For the Overwhelming Days (Because They Happen)
Let's be real: some days, remote work throws everything at you. You have a last-minute client crisis, your kid is home sick, you're burnt out and can't even look at a sentence of a book without zoning out. On those days, don't force reading if it feels like another task you have to check off. Your mental health is way more important than hitting a reading goal. If you want to keep the tiny habit alive without expending any energy, try zero-effort hacks: flip through a picture book or graphic novel while you scroll social media, listen to a 5-minute audiobook snippet while you lie on the couch, or even just look at the cover of your favorite book for 10 seconds. The goal is to keep the association between reading and comfort, not to hit a quota. If you need to take a full week off from reading to focus on work, rest, or just getting through the day? That's more than okay. Your books will be there when you're ready to come back to them.

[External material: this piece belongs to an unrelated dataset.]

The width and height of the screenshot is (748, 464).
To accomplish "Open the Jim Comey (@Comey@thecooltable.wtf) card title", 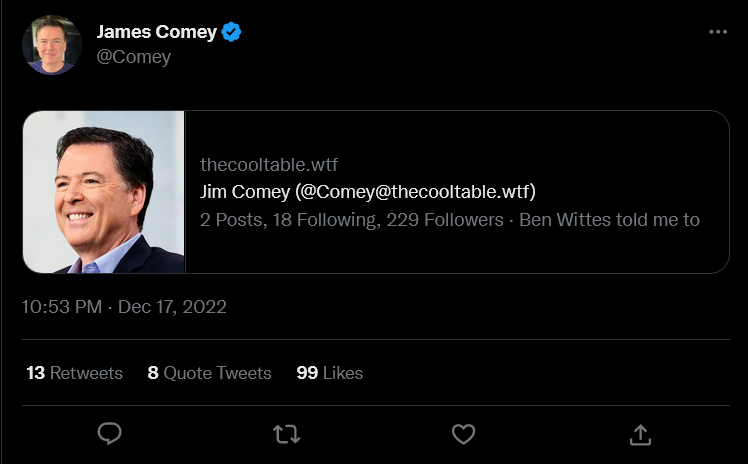I will 368,192.
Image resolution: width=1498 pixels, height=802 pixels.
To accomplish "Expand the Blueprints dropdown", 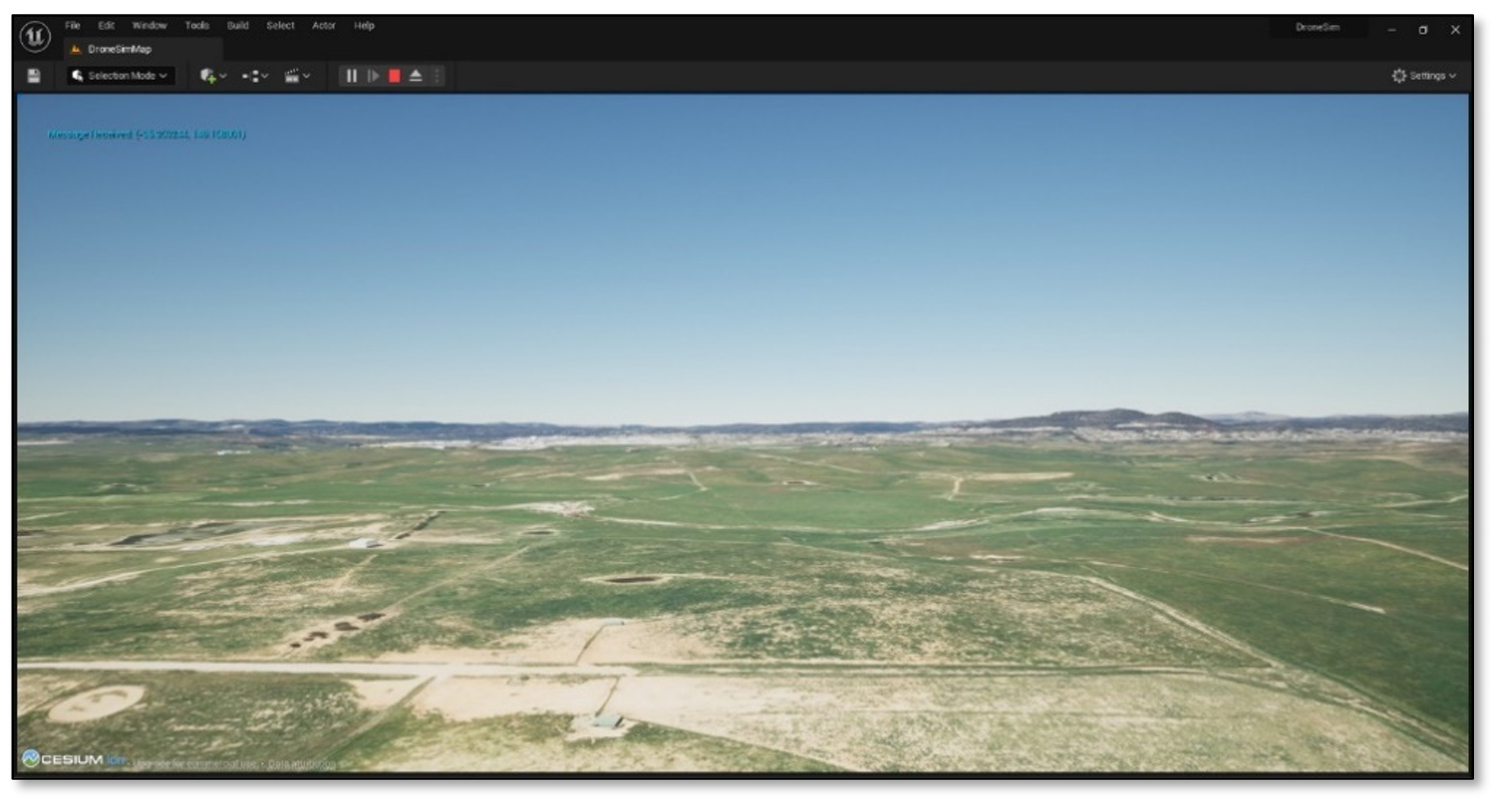I will click(255, 76).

Last quarter, when I had 3 back-to-back client launches and was working 60 hour weeks, my 10 minute post-log-off reading habit was the only consistent, low-stress part of my day. It didn't fix my burnout, but it gave me a tiny, intentional break from the constant ping of Slack and the pressure to be "on" 24/7. You don't need to read 50 books a year to have a mindful reading habit as a remote worker. You just need to set small boundaries, lower the bar, and let reading be the rest it's supposed to be, not another thing to stress about. Next time you're tempted to skip reading to answer one more work email, remember: 10 minutes of present, intentional reading will make you more productive for the rest of the day, not less. Pick up that paperback you've been meaning to finish, close your work tabs, and just be there for the page.